JTC September 15, 2024 6:09 PM

“Mr. Burgess says tech companies could design apps in a way that allows law enforcement and security agencies access when they request it without comprising the integrity of encryption.”

That simply is not possible. A backdoor is a backdoor for anyone and everyone to find.

David Robinson September 16, 2024 8:59 PM

Firstly, as an Australian Citizen, I support limited and specialised requests as long as there is due process.
Secondly, why does everyone talk about breaking encryption? The company makes the “App”, and the data is decrypted on the device; just update the App to send a copy of the “chat log” to law enforcement based on a specific device ID. There is no encryption breaking; this is similar to asking Google or Apple to send a copy of someone’s cloud phone backup to law enforcement.

Sure, the data might be encrypted at rest, but when the App is loaded, it’s free to copy. Each country has its own App store.

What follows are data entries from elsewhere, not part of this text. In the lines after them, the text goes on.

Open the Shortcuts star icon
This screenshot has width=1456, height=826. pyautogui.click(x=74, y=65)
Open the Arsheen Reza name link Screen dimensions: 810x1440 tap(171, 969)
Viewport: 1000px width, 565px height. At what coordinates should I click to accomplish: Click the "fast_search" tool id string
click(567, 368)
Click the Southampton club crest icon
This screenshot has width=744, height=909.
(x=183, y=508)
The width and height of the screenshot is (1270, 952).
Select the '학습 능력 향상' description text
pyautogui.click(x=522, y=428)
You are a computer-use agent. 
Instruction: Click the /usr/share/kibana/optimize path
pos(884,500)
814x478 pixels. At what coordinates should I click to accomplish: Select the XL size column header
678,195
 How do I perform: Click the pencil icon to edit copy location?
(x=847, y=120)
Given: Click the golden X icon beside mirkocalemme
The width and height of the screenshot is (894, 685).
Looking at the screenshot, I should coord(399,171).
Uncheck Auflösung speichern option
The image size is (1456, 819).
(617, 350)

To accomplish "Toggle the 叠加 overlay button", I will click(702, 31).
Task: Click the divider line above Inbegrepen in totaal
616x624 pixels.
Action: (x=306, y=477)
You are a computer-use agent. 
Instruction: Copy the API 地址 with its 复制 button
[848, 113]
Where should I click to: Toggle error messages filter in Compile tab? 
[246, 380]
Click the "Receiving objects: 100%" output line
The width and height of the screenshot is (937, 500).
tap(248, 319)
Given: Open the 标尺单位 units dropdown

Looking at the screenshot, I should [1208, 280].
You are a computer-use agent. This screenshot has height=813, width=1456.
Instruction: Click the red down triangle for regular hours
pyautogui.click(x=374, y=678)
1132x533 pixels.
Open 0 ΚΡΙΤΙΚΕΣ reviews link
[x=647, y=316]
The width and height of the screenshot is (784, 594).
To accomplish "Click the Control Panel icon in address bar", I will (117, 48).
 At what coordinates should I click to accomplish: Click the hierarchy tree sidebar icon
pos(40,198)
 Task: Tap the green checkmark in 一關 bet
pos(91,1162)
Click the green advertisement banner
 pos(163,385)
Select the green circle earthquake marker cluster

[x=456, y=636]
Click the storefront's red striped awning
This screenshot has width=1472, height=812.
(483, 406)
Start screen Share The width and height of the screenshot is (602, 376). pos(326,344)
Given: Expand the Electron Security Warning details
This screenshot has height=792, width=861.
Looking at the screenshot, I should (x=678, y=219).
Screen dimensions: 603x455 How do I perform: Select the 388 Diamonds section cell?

I’m already limited to Apps in my own marketplace, so this highly unusual request for data can be localised to a single country. Australia will not be asking for the encryption keys to the world.

I want my personal data safe from overseas data sellers, and I go to great lengths to keep that safe with encryption on everything I own. I also live in a very lucky and safe country, and to keep living a happy, relaxed life, I agree that there is a very tiny risk my data might get scooped up in a high-security incident. And I’m ok with that.